──────── ARTICLE

I like “standup” meetings. In nursing we meet for 10 15 minutes . In am report on current pr staffing issues problem. APIE…assessment planning intervention and,evaluation. Can be used with almost anything. We are responsible for peoples lives. We can’t waste time talking about it. We leave that to the folks with the big degrees …the boring stuff.
my boss called a meeting with myself and student representatives and at the last minute said she forgot about it and that i’d have to run the meeting and take notes for her
Worst meeting was when my boss decided to have it in the middle of the restaurant and yelled at me for something I didn’t do for 10 minutes until a coworker came over and told him it wasn’t actually me that made the mistake.
Conference calls and apple-eating do not mix well.
“The meetings will continue until morale improves.” Chances of this happening if you continue this meeting: none.

────────────────
──────── DATASET EXCERPT

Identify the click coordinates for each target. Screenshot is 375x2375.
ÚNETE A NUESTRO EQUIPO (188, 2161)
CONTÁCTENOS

────────────────

[WHAT TO WORK ON]:
1. Return the stretch of the meeting comments from "my boss called" through "not mix well.".
2. In the meeting comments, what do conference calls not mix well with?
The material comes from a separate source unrelated to the meeting comments.

[RESULTS OF THE EXERCISE]:
1.
my boss called a meeting with myself and student representatives and at the last minute said she forgot about it and that i’d have to run the meeting and take notes for her
Worst meeting was when my boss decided to have it in the middle of the restaurant and yelled at me for something I didn’t do for 10 minutes until a coworker came over and told him it wasn’t actually me that made the mistake.
Conference calls and apple-eating do not mix well.

2. Apple-eating.